Approximately 75 to 85 percent of Americans will experience back pain during their life (yikes!). Unfortunately, when the pain is aggravated by excess motion and can't be resolved with non-surgical methods, spinal fusion may be necessary.
Although a spinal fusion sounds like it may be the end of your active days, you can still lead an active lifestyle when you exercise and strengthen your whole body, particularly your abdominals.
The key is to make sure you are performing exercises that will not do more harm than good and to do them with proper execution.
About Spinal Fusion
The purpose of a spinal fusion is to limit the motion between the segments of your spine that are moving too much. After surgery, you may have issues with movement through the spine — as well as with many well-known ab exercises.
The problem is that the spine will more easily move above and below the fusion, which can result in pain and/or injury in those segments.
With that in mind, the best ab exercises for those with a fused spine are stabilizing exercises. These moves challenge the musculature to prevent motion throughout the spine, rather than produce it.
Unfortunately for some, this eliminates traditional favorites such as the crunch, Russian twist and side bends. But there are plenty of other exercises to replace these old stand-bys.
Exercises to Stabilize Your Back
Reinforcing a solid, stable position from a neutral alignment should be the overall goal when performing abdominal exercises for those who have undergone a spinal fusion.
A good start is to replace spinal flexion and extension exercises such as crunches and "supermans" with anti-extension and anti-flexion exercises like plank variations.
Also, replace twisting and bending exercises like Russian twists and bicycle crunches with exercises like anti-rotation band presses and cable chops or lifts. Working the abdominals from a stable posture with the goal of preventing movement is key.
The following exercises are conducive abdominal training exercises for a spinal fusion, but only when they are performed correctly and safely.
HOW TO DO IT: From your forearms, keep your feet together and toes on the ground. Engage your core by imagining pulling an invisible zipper up toward your ribcage. Keep this position solid as you lift your hips toward the ceiling.
You should be "long and strong" from your heels to the tip of your head. Hold this position for 15 to 30 seconds depending on your current fitness status. Repeat for two to three sets.

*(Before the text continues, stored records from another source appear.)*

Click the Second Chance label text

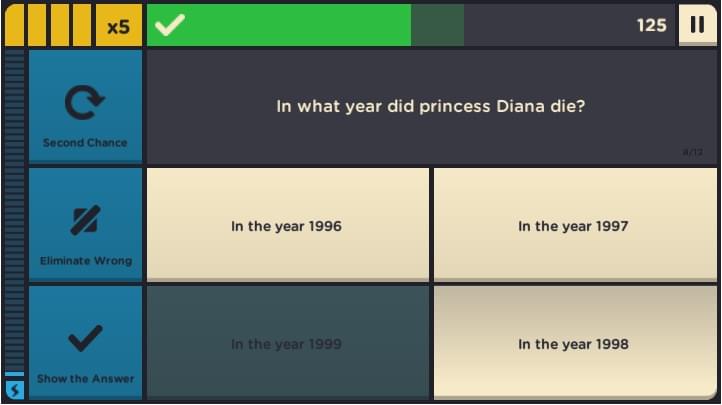pos(85,143)
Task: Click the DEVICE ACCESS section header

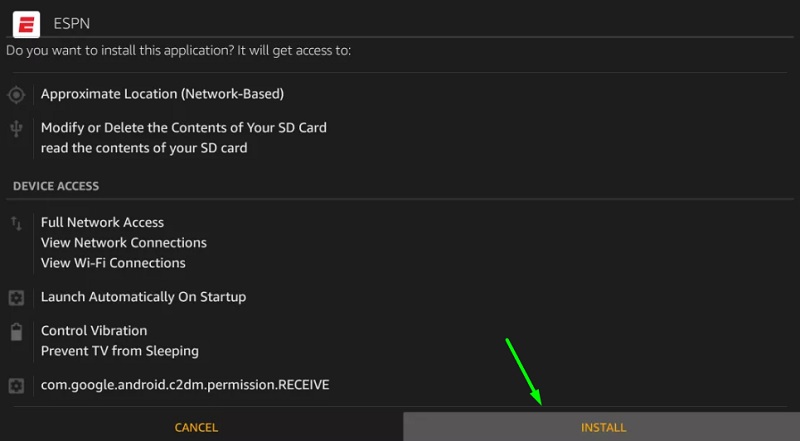Action: (x=56, y=186)
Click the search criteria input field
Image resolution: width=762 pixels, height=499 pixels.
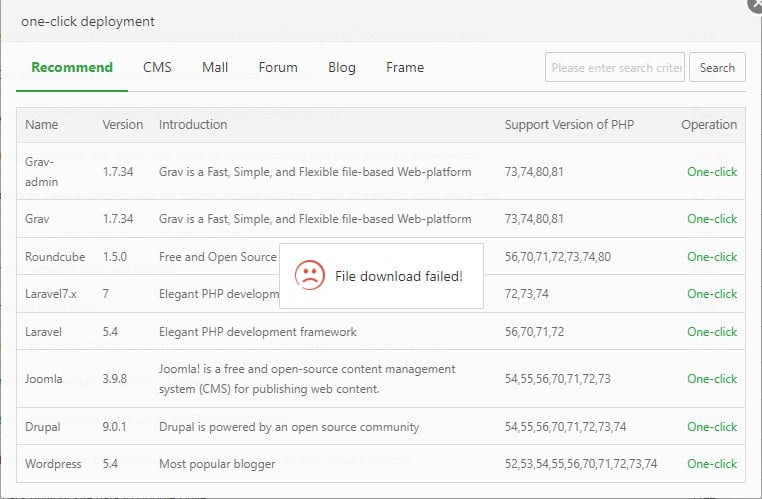pos(615,68)
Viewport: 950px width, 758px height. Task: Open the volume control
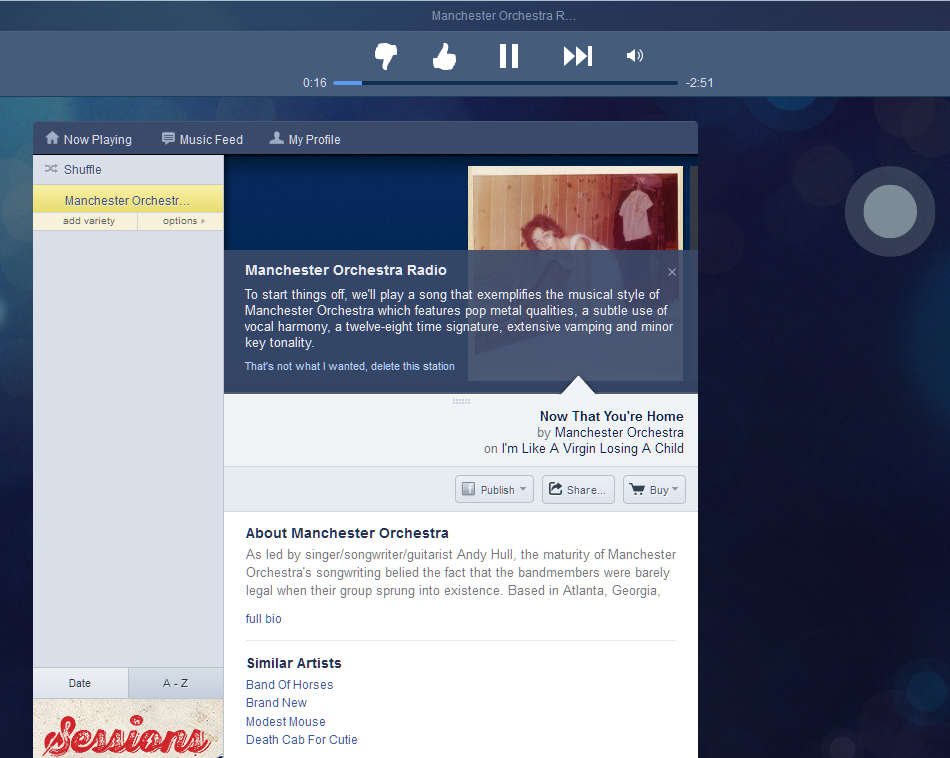(x=634, y=56)
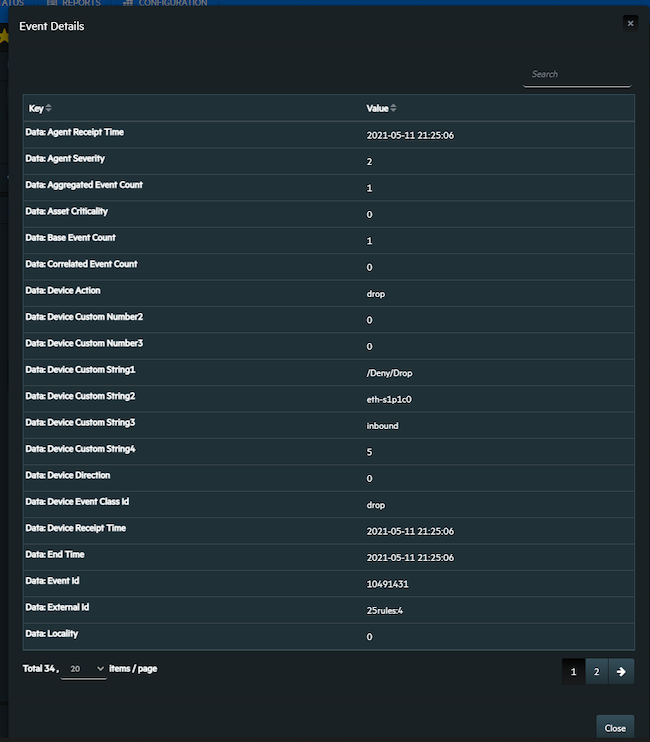Screen dimensions: 650x742
Task: Click the 25rules:4 External Id value
Action: [385, 610]
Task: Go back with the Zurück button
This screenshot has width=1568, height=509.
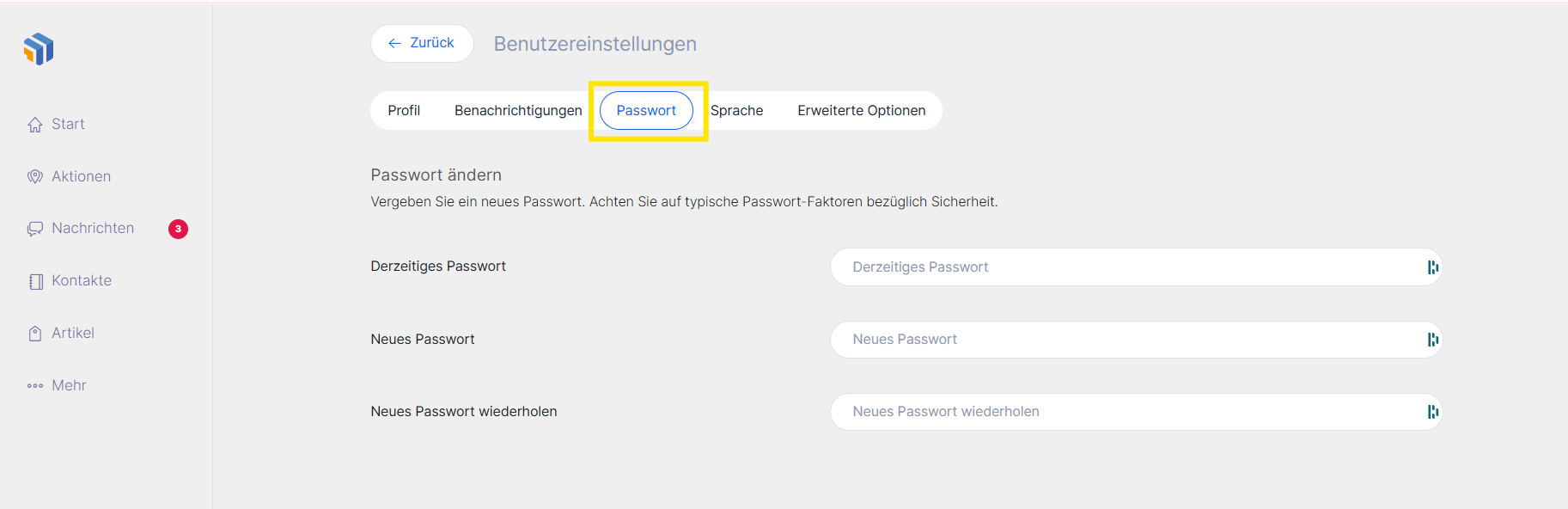Action: click(x=422, y=43)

Although this is an exercise that is primarily used to activate the glutes, it also reinforces a good pelvic position via the abdominal muscles. As you bridge, the low back will arch if the abdominals are not engaged — it's the goal to prevent this from happening.
HOW TO DO IT: Start from a supine position with your knees bent and feet flat on the floor. Achieve a slight backwards tilt of the hips by using your abs.
Keeping the hip in a good position, drive through your heels and use your glutes to bridge your hips off the ground.Hold this position for two seconds before lowering back to the ground. Repeat for two to three sets of eight to 10 reps.
HOW TO DO IT: From an athletic standing position — your abs engaged, hips slightly back and knees soft — set a cable or band so that it is at low chest height and you are standing sideways to the cable or band.
Bring the handle of the cable/band to the center of your chest. Without the body rotating or the low back arching, press the handle away from your chest and hold it at the end range for a second or two.
Bring the handle back to the starting position and repeat for eight to 10 reps. Perform two to three sets facing each direction keeping in mind you should feel the exercise working in the abdominals as you prevent your body from deviating from the starting position.
Standing Cable Chop
HOW TO DO IT: Using a cable set at a high position and the rope attachment in the long setting, grab the rope. With the cable perpendicular to your body, get into a half squat position.
Engage your abs and pull the rope across your body at a downward 45-degree angle so the hands finish on the side of your down knee close to your pocket. The entire time focus on preventing the body from rotating or the low back from arching. Repeat for two to three sets of eight to 10 reps facing each direction.